Edited on Thu May-20-10 06:40 PM by TheWatcher
Voices that have tried to warn about the false "Recovery" have been quite unwelcome, and have been met with a lot of attacks and hostility over the past year.

And honestly Mike, I understand it to a degree.

NO ONE wants to see everything collapse. No one.

NO ONE wants to see a depression, or ANYTHING like what was experienced in the 1930's. NO ONE.

I think there has been a lot of desperate belief and wishful thinking going on, because people are searching for a sense of normalcy. They just want to "get back to the way things were."

But I don't think a lot of people really understand what has happened, and what began back in September of '08 or the magnitude or the scope of how it is unfolding and is CONTINUING TO UNFOLD.

It would be WONDERFUL if it could be true that it was all fixed in 6 months, and that Helo Ben and Goofy Geithner really are the conquering heroes that many thought they were.

Many of us who have tried to speak out have been accused constantly of being "Debbie Downers", wanting Obama, The Economy, The Country, etc. to Fail, and that we were taking pleasure in the suffering of others and giddy about things falling apart, which by the way wasn't really happening, because the Recession was Over, The Recovery was gaining steam, etcetera, etcetera, etcetera.
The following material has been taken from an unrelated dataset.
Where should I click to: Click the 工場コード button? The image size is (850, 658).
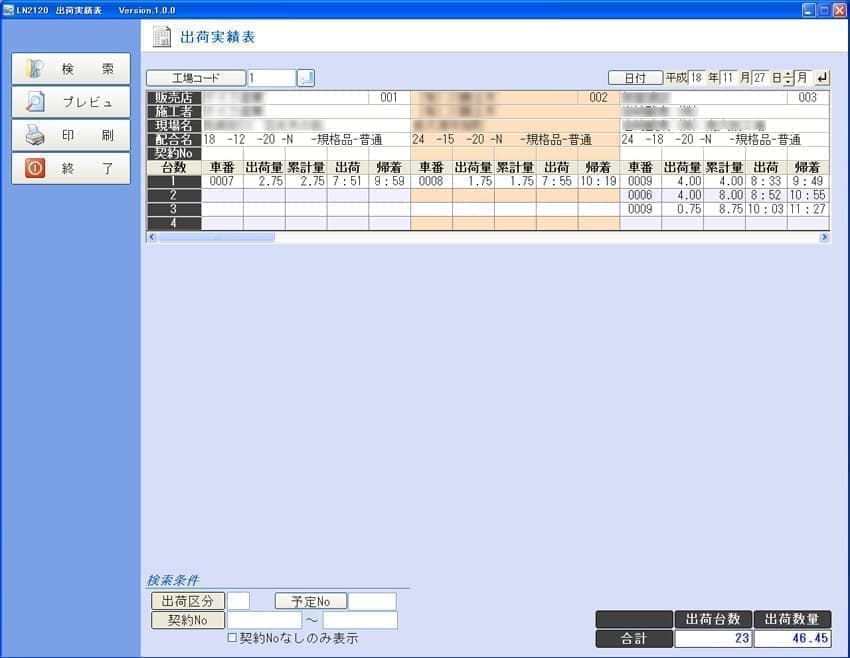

That of course, was complete BS.

NOTHING could have been further from the Truth.

Those who have spoken out and tried to raise awareness to what is REALLY going on, have for the most part, been trying to SHED LIGHT on the fact THAT WE ARE BEING LIED TO.
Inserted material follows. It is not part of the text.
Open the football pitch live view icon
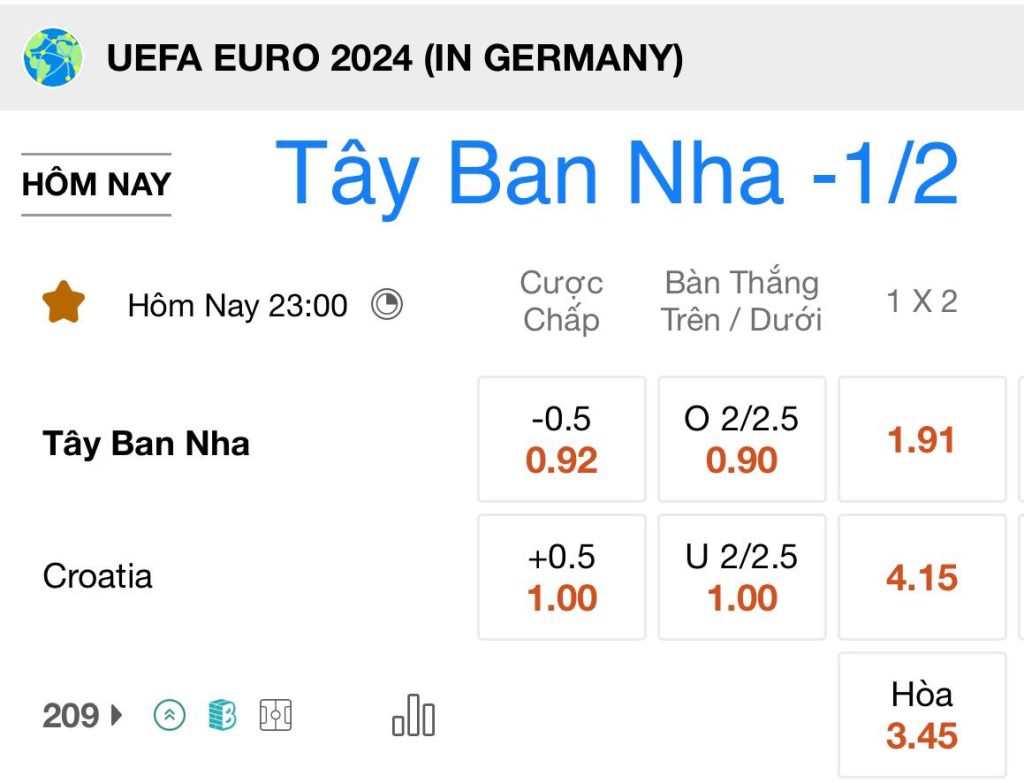Screen dimensions: 1024x783 coord(276,715)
That there HAS BEEN NO RECOVERY, NO FUNDAMENTAL CHANGE IN THE REAL ECONOMY, and that our Government, Congress, the Fed, and EVERYONE ELSE who was in a position of Power to do something about it HAS NOT.

NONE of the problems and issues that led to the Collapse have been fixed or addressed.

NONE of what has needed to be done to foster a TRUE Recovery has taken place.

What has been done is a constant blitz of Propaganda, Happy Talk, Massaged/Cooked Government Economic Data, and a complete "Get Out Of Accountability" Free Card to the banksters and Wall Street, who have laughed all the way to their Failed Banks, and preserved their Ponzi Economic System, at the EXPENSE OF THE REST OF US.

What has been done is the continuation of the Greatest Transfer Of Wealth from the hands of the many, to the hands of the few in HISTORY.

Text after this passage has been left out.